Collected data entries
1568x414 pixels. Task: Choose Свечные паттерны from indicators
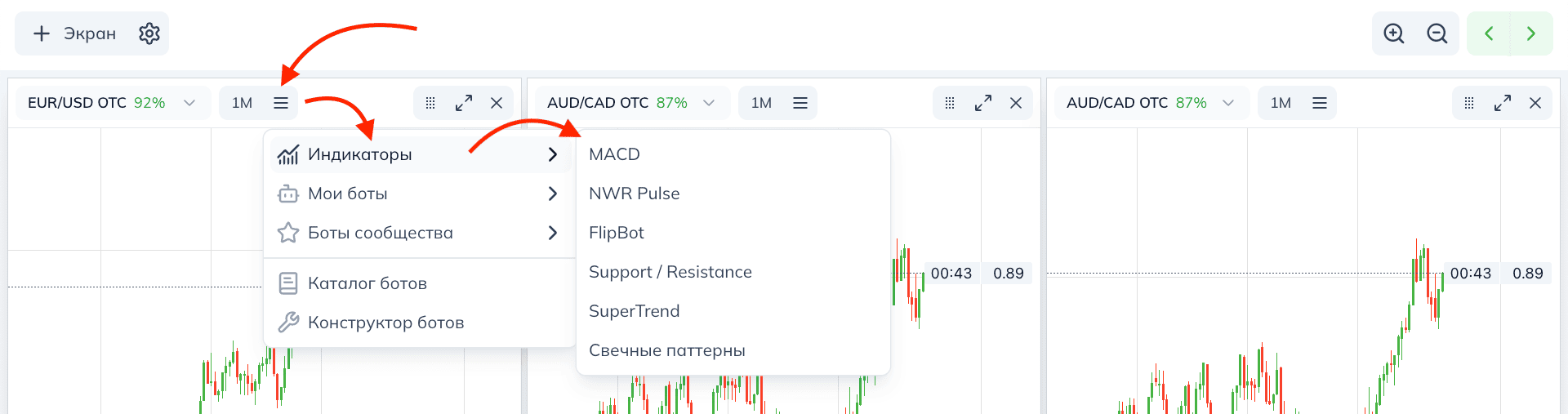point(667,350)
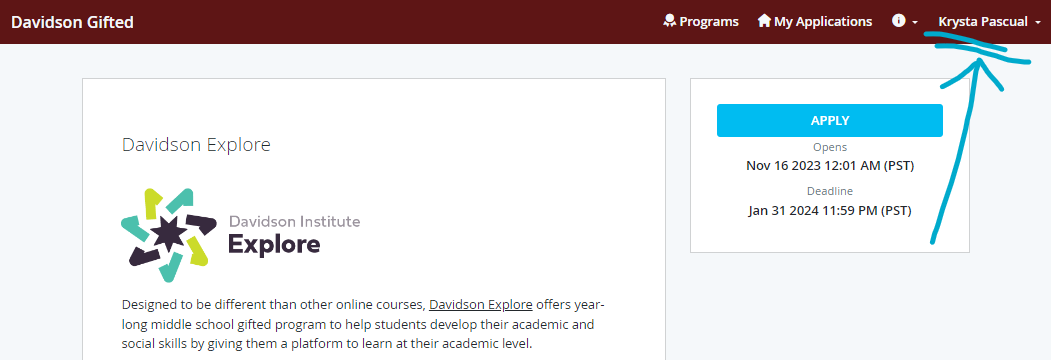The height and width of the screenshot is (360, 1051).
Task: Click the Deadline label in the sidebar card
Action: [x=830, y=192]
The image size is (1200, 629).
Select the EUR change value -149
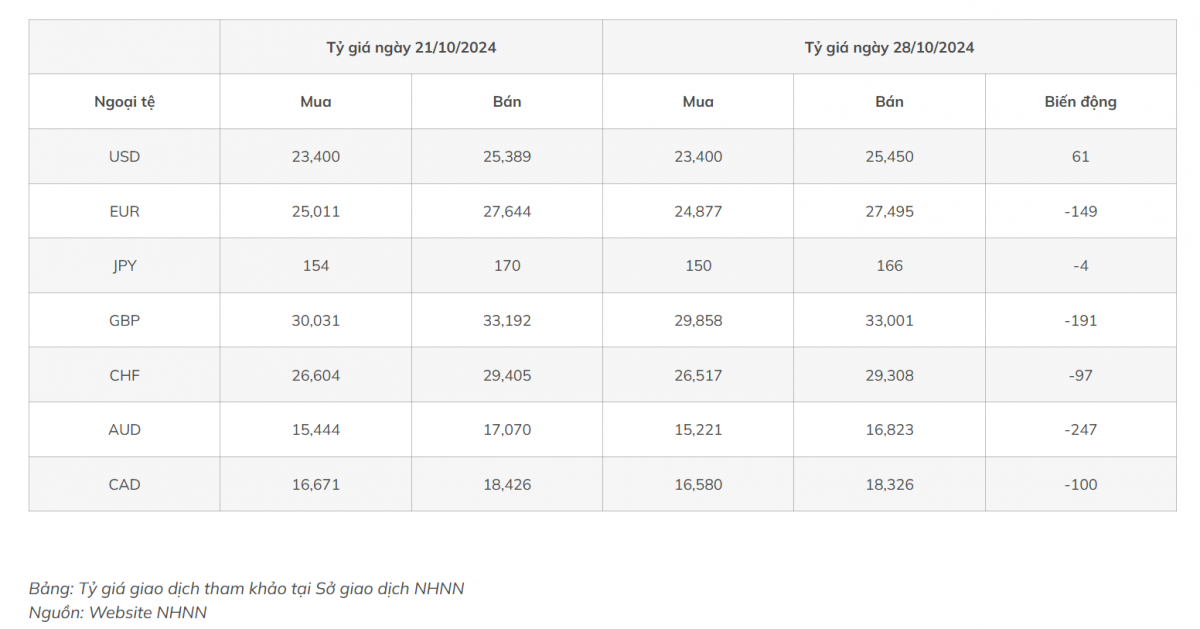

Work to complete: Wherever an image appears, omit it; copy the rest of the records exactly.

Exercise solution:
1568x414 pixels. Task: Choose Свечные паттерны from indicators
point(667,350)
The height and width of the screenshot is (360, 1051).
Task: Click the Deadline label in the sidebar card
Action: [x=830, y=192]
The image size is (1200, 629).
Select the EUR change value -149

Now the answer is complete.